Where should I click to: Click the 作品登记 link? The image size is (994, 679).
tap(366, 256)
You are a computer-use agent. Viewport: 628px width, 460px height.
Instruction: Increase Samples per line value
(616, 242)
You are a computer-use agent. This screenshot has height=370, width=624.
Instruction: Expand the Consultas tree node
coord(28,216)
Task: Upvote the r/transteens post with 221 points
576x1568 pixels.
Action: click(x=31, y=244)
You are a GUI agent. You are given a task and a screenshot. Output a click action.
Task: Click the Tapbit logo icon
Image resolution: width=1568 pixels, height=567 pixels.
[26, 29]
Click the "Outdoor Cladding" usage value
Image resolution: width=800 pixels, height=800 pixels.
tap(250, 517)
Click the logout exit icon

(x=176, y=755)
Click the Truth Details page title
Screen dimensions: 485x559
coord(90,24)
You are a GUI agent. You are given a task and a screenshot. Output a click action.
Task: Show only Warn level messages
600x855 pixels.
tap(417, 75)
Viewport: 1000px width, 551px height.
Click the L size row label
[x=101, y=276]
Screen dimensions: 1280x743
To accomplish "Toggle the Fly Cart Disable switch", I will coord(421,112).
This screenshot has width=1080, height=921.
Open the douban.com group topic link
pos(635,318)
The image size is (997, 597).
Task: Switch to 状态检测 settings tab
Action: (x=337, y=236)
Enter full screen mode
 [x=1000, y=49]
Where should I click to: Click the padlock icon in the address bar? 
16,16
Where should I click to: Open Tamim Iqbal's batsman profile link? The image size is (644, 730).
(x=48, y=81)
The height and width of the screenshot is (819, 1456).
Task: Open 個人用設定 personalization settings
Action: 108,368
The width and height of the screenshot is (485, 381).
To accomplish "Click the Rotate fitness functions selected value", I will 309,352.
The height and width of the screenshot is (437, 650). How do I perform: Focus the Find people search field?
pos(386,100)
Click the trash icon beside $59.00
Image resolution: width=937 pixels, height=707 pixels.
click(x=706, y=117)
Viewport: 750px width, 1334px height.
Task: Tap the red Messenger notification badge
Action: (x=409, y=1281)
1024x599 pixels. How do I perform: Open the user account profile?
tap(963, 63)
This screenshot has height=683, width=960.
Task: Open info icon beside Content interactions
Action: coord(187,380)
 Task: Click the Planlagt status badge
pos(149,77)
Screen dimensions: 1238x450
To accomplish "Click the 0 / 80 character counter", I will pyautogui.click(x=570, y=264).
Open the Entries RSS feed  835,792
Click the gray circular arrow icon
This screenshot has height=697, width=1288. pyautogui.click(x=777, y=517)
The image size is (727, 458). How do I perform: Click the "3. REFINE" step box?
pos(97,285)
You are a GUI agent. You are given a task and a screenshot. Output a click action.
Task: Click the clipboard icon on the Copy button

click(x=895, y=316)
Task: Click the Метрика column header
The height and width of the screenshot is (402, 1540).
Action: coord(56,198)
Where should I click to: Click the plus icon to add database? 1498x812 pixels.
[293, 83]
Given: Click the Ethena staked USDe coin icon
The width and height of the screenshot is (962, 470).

> Work instructions: Although the records may continue, retype only the lines from the first one through the one containing "Click the trash icon beside $59.00", exactly as they appear.

> Written response:
Where should I click to: Click the 作品登记 link? The image size is (994, 679).
tap(366, 256)
You are a computer-use agent. Viewport: 628px width, 460px height.
Instruction: Increase Samples per line value
(616, 242)
You are a computer-use agent. This screenshot has height=370, width=624.
Instruction: Expand the Consultas tree node
coord(28,216)
Task: Upvote the r/transteens post with 221 points
576x1568 pixels.
Action: click(x=31, y=244)
You are a GUI agent. You are given a task and a screenshot. Output a click action.
Task: Click the Tapbit logo icon
Image resolution: width=1568 pixels, height=567 pixels.
[26, 29]
Click the "Outdoor Cladding" usage value
Image resolution: width=800 pixels, height=800 pixels.
tap(250, 517)
Click the logout exit icon

(x=176, y=755)
Click the Truth Details page title
Screen dimensions: 485x559
coord(90,24)
You are a GUI agent. You are given a task and a screenshot. Output a click action.
Task: Show only Warn level messages
600x855 pixels.
tap(417, 75)
Viewport: 1000px width, 551px height.
Click the L size row label
[x=101, y=276]
Screen dimensions: 1280x743
To accomplish "Toggle the Fly Cart Disable switch", I will coord(421,112).
This screenshot has width=1080, height=921.
Open the douban.com group topic link
pos(635,318)
The image size is (997, 597).
Task: Switch to 状态检测 settings tab
Action: (x=337, y=236)
Enter full screen mode
 [x=1000, y=49]
Where should I click to: Click the padlock icon in the address bar? 
16,16
Where should I click to: Open Tamim Iqbal's batsman profile link? The image size is (644, 730).
(x=48, y=81)
The height and width of the screenshot is (819, 1456).
Task: Open 個人用設定 personalization settings
Action: 108,368
The width and height of the screenshot is (485, 381).
To accomplish "Click the Rotate fitness functions selected value", I will 309,352.
The height and width of the screenshot is (437, 650). How do I perform: Focus the Find people search field?
pos(386,100)
Click the trash icon beside $59.00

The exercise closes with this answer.